Last week, the whistle-blowing website went disclosed more than 250,000 classified diplomatic communiqués, covering issues such as Iran's nuclear program, Syria's back of Hezbollah, as well as relations between the United States and its European allies.
In response to the massive disclosure, the White Hose Press Secretary issued a statement, saying that "such disclosures put at risk our diplomats, intelligence professionals, and people around the world who come to the United States for assistance in promoting democracy and open government."

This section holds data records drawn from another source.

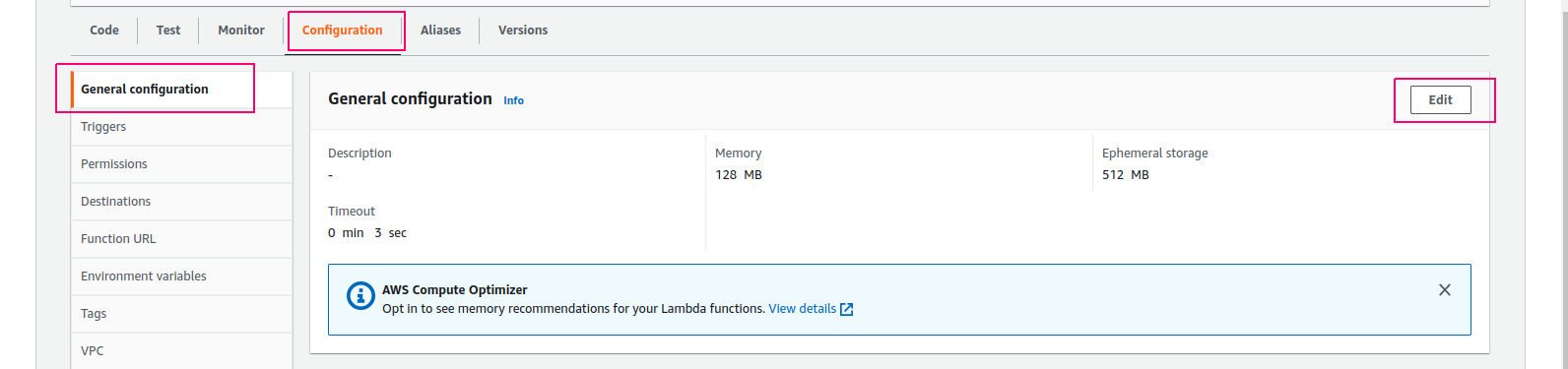This screenshot has width=1568, height=369.
Task: Open the Info link next to General configuration
Action: coord(513,100)
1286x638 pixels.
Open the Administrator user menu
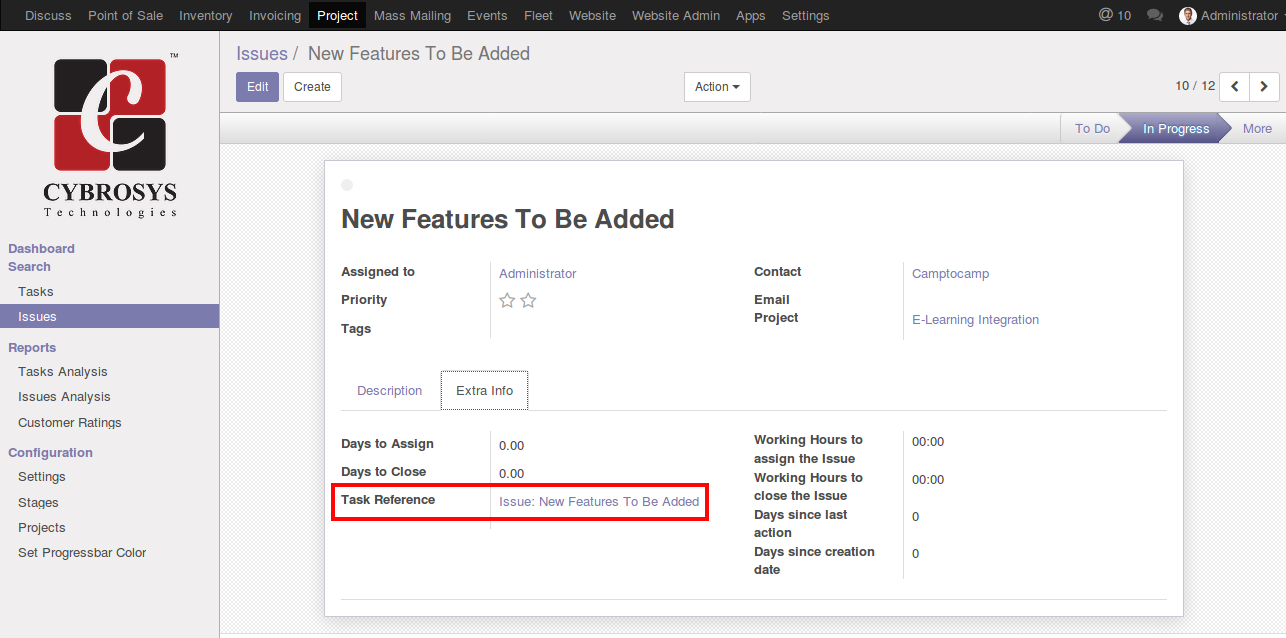[1238, 16]
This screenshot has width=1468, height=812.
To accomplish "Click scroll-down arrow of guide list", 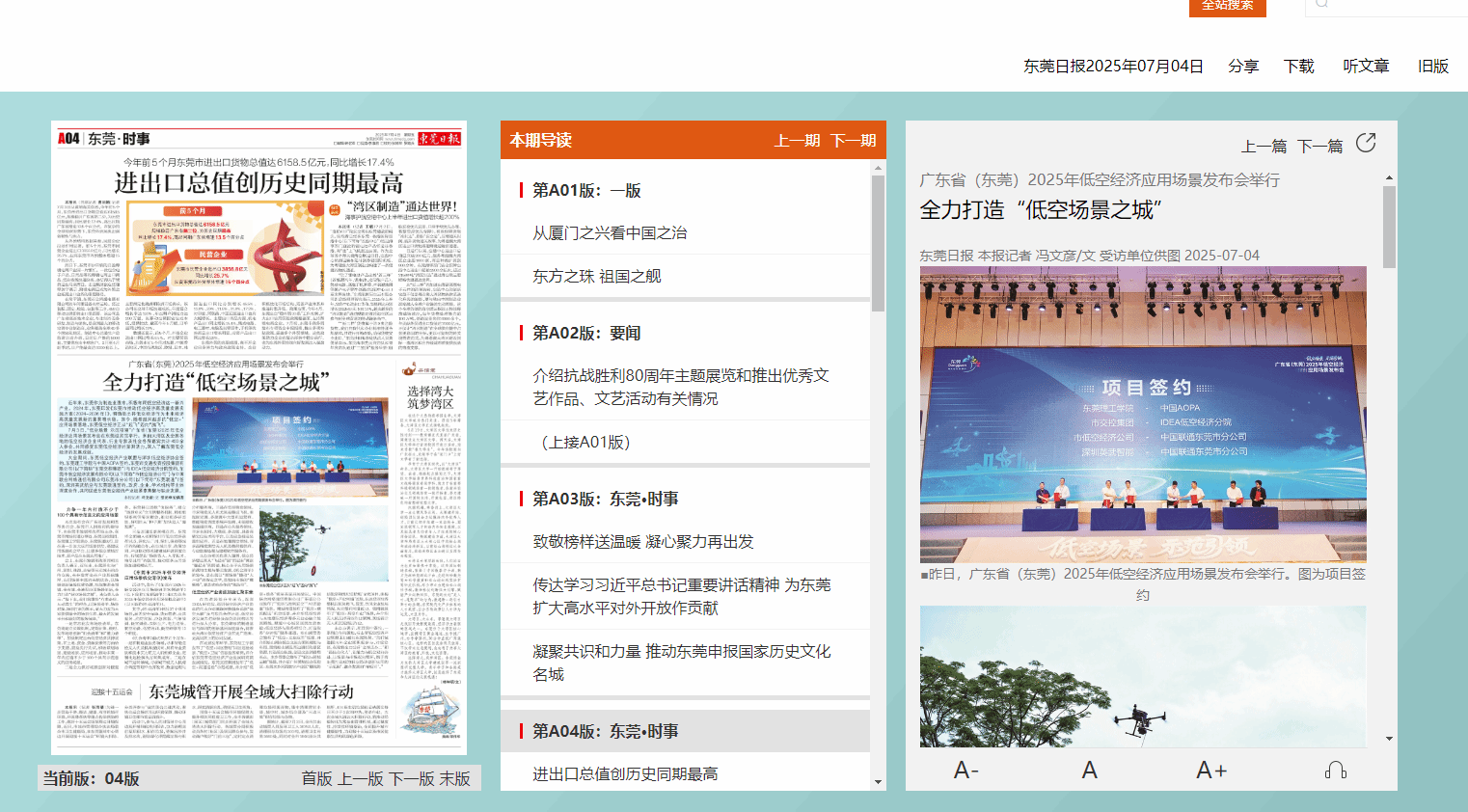I will (878, 782).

The White House went on to say that U.S. President Barack Obama supported "responsible, accountable, and open government at home and around the world, but this reckless and dangerous action runs counter to that goal."
However, sources in the Kermlin Wednesday, referring to WikiLeaks founder Assange, told RIA Novosti that "non-governmental and governmental organizations should think of ways to help him. Perhaps he could be awarded a Nobel prize."
The comments by the Russian official came as a British judge denied Assange bail on Tuesday after the WikiLeaks founder told a London court he would fight efforts to extradite him to Sweden to face a sex-crimes investigation.
At a hearing Tuesday afternoon in front of City of London magistrates, Assange, accompanied by officials from the Australian high commission, was refused bail -- and so will remain in custody until December 14.
Assange, who gave his address as “PO Box 4080," told the court he would fight extradition to Sweden where he is wanted for alleged sex offences, which means this is expected to be a long legal battle.